*** Material provided Section Begins ***

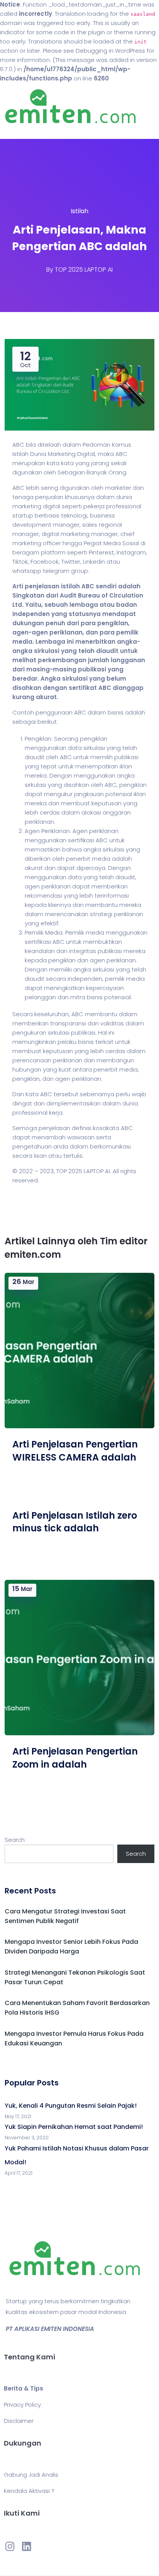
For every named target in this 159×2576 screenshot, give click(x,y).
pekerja (94, 506)
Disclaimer (19, 2421)
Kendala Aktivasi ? (29, 2491)
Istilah (79, 211)
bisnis (115, 712)
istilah (70, 586)
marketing (26, 506)
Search (15, 1840)
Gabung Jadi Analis (31, 2475)
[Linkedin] (26, 2546)
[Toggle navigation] (17, 131)
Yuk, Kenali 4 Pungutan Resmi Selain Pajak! (71, 2105)
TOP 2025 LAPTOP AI (84, 269)
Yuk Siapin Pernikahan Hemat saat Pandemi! (74, 2126)
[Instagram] (10, 2546)
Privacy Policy (22, 2405)
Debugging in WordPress (110, 51)
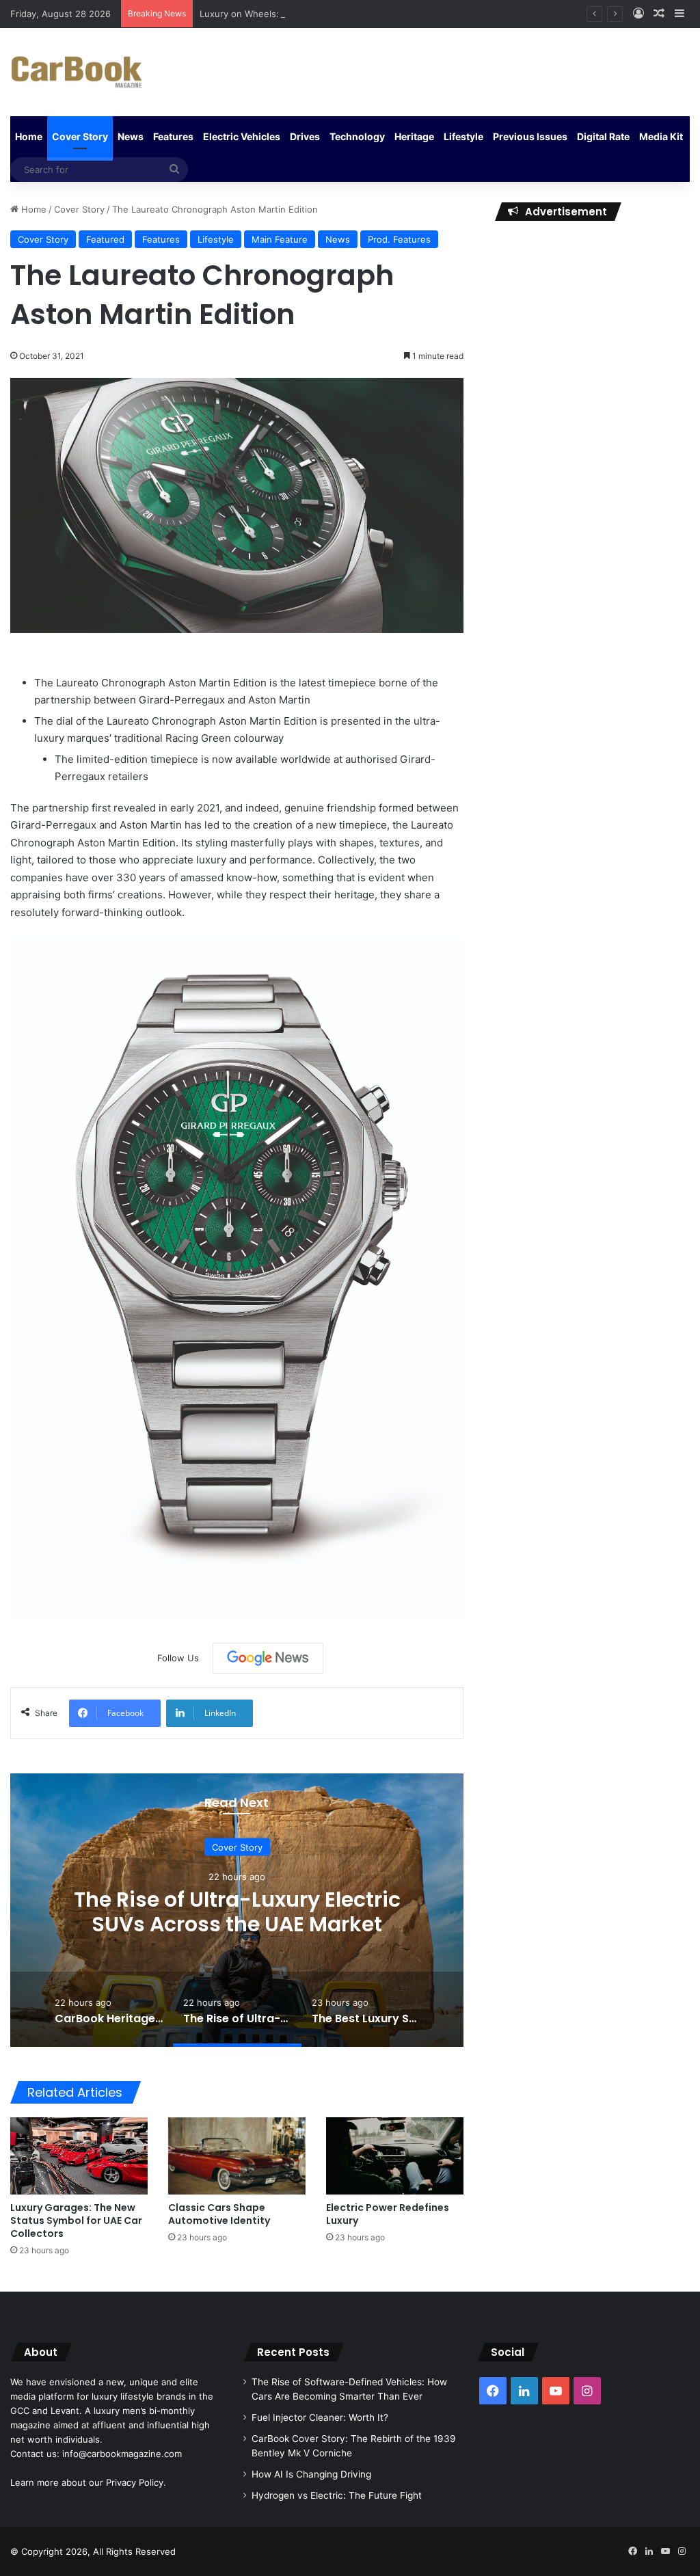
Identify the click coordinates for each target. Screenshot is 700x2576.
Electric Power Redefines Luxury (387, 2214)
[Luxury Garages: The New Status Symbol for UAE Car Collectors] (79, 2156)
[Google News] (268, 1658)
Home (28, 136)
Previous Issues (530, 136)
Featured (105, 239)
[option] (236, 1910)
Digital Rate (603, 136)
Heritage (414, 136)
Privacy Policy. (136, 2482)
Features (173, 136)
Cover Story (80, 136)
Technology (357, 136)
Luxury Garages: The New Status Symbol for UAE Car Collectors (76, 2220)
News (131, 136)
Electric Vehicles (241, 136)
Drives (305, 136)
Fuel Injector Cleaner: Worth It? (320, 2417)
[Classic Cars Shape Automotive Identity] (237, 2156)
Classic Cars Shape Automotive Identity (219, 2214)
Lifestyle (463, 136)
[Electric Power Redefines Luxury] (394, 2156)
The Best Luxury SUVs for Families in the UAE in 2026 (237, 1911)
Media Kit (661, 136)
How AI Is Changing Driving (311, 2474)
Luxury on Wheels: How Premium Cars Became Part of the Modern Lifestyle (361, 13)
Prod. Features (399, 239)
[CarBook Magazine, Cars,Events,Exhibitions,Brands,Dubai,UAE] (77, 72)
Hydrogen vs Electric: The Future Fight (337, 2495)
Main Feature (280, 239)
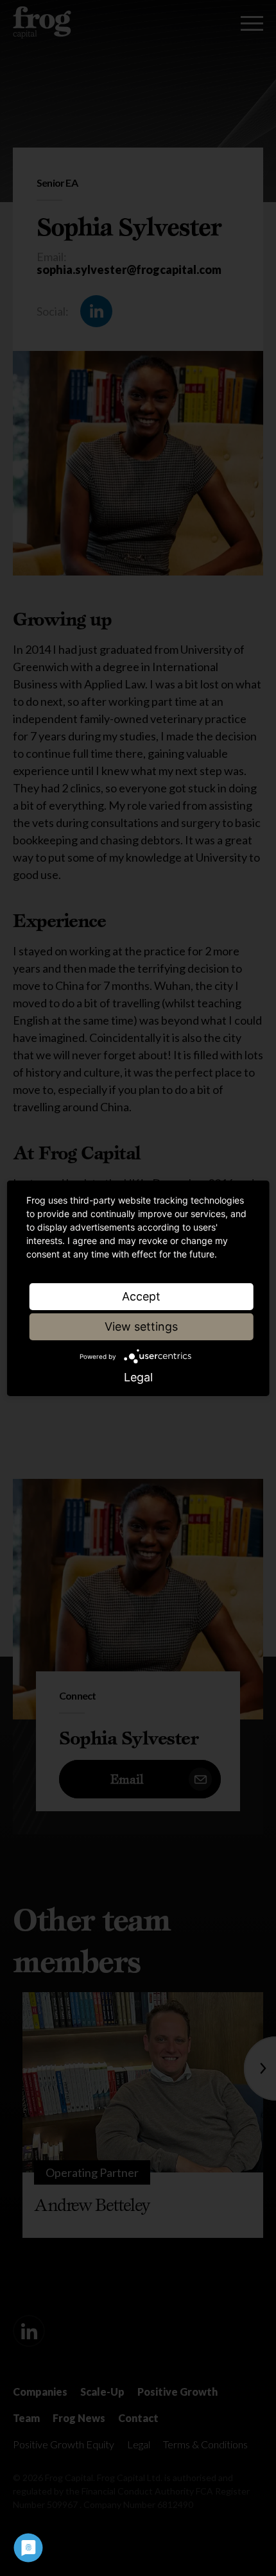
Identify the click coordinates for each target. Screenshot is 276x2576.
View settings (141, 1326)
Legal (138, 1377)
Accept (141, 1296)
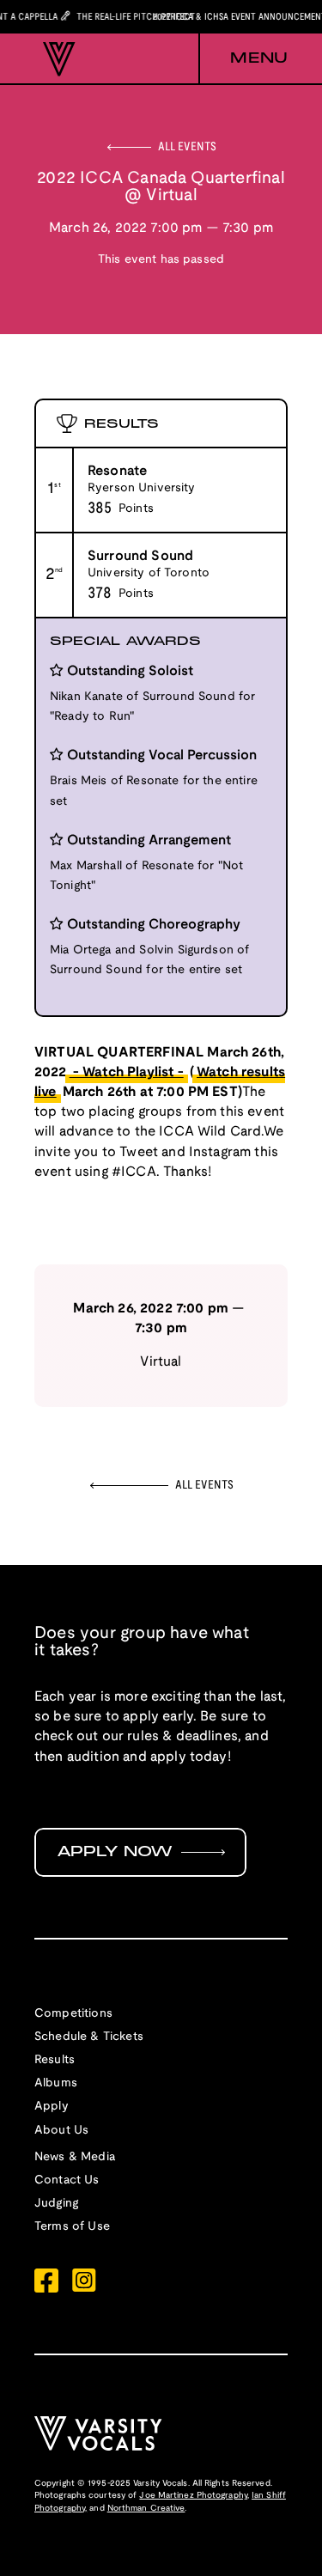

*** Material provided Section Ends ***

Could you write out exactly the lines of the data above that run from the one holding "[Instagram] (10, 2546)" to the one holding "Lifestyle (463, 136)", with both ends in and all pictures out?

[Instagram] (10, 2546)
Privacy Policy (22, 2405)
Debugging in WordPress (110, 51)
Identify the click coordinates for each target. Screenshot is 700x2576.
Electric Power Redefines Luxury (387, 2214)
[Luxury Garages: The New Status Symbol for UAE Car Collectors] (79, 2156)
[Google News] (268, 1658)
Home (28, 136)
Previous Issues (530, 136)
Featured (105, 239)
[option] (236, 1910)
Digital Rate (603, 136)
Heritage (414, 136)
Privacy Policy. (136, 2482)
Features (173, 136)
Cover Story (80, 136)
Technology (357, 136)
Luxury Garages: The New Status Symbol for UAE Car Collectors (76, 2220)
News (131, 136)
Electric Vehicles (241, 136)
Drives (305, 136)
Fuel Injector Cleaner: Worth It? (320, 2417)
[Classic Cars Shape Automotive Identity] (237, 2156)
Classic Cars Shape Automotive Identity (219, 2214)
Lifestyle (463, 136)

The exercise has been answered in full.